Wife: *recites beautiful vows*

Me: *takes out notecard* I love you and cheese the same amount

@ScorpionDong

Hangs a sign on front door that says “Robbery in progress – Please do not disturb” to deter burglars

@TheBoydP

Whoever said that collectively women are the fair sex obviously didn’t understand the meaning of fair, or women, or maybe even sex…

@professorkiosk

Computer: choose a password

Me: mysocks

Computer: confirm password

Me: mysocks

Computer: passwords do not match

@ArfMeasures

[Runs into old school friend]
Him: hey you’re that guy who held weird grudges

Me: And how is my eraser?

@markleggett

If you accept small grammatical errors, decent society collapses and then everyone starts marrying dogs.

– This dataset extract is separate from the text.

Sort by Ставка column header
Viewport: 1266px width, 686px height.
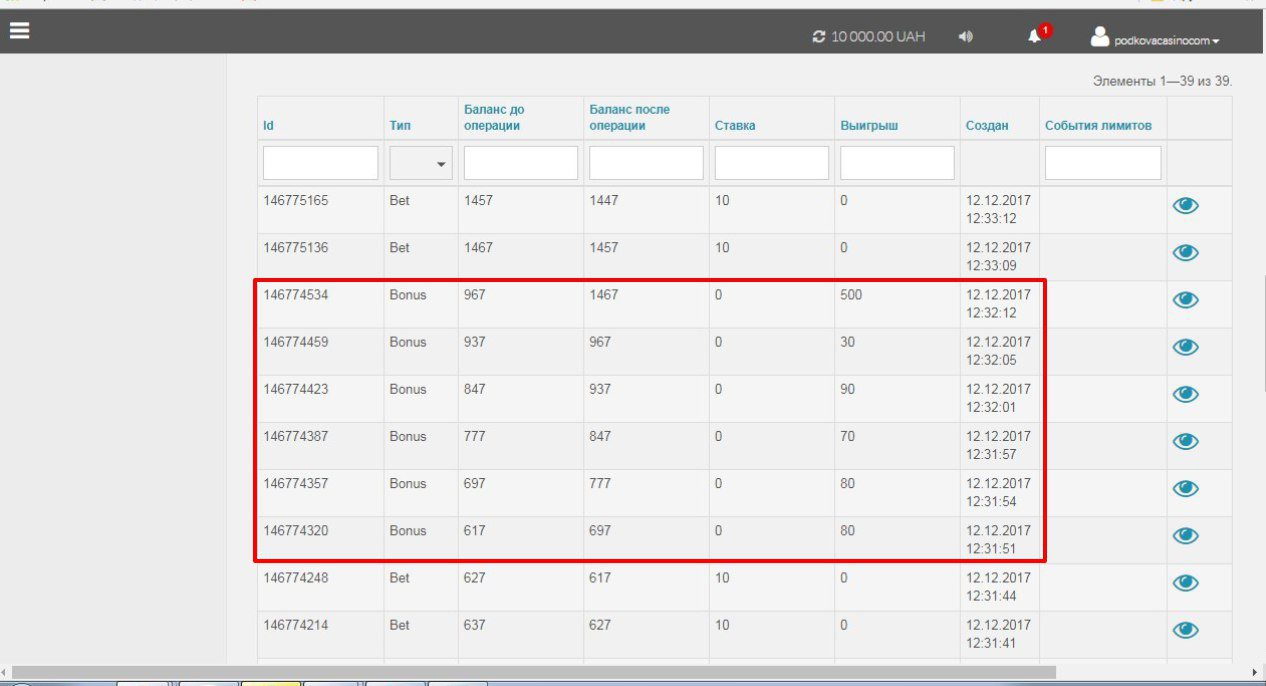click(735, 126)
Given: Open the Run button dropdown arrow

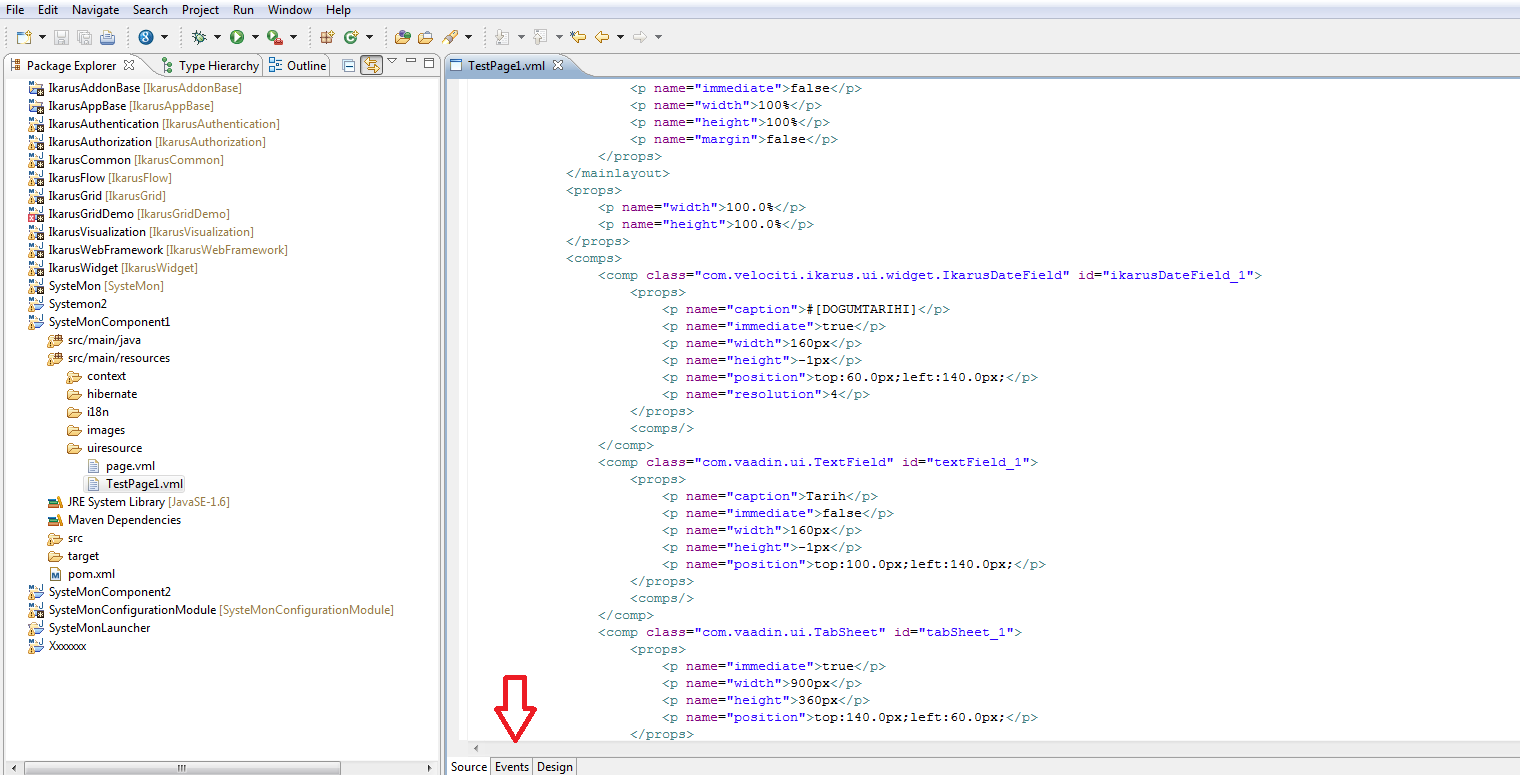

That’s what happened to Australia.

@stockejock

Twitter reminds me of what my grandpa always used to say, ‘Who are you people and what are you all jabbering about anyway?’

@ImaFlyontheWall

Puts German chocolate in the fridge last night, this morning it’s taken over the area that the polish sausage was in..

@JohnLyonTweets

A tornado can get rough quickly, so it’s important to agree on a safe word before having sex with a tornado.

@JohnLyonTweets

Me: Congratulations on becoming a master criminal.

Cousin: I earned a master’s degree in criminology.

Me: So do you get a bigger share of the loot from heists now or what?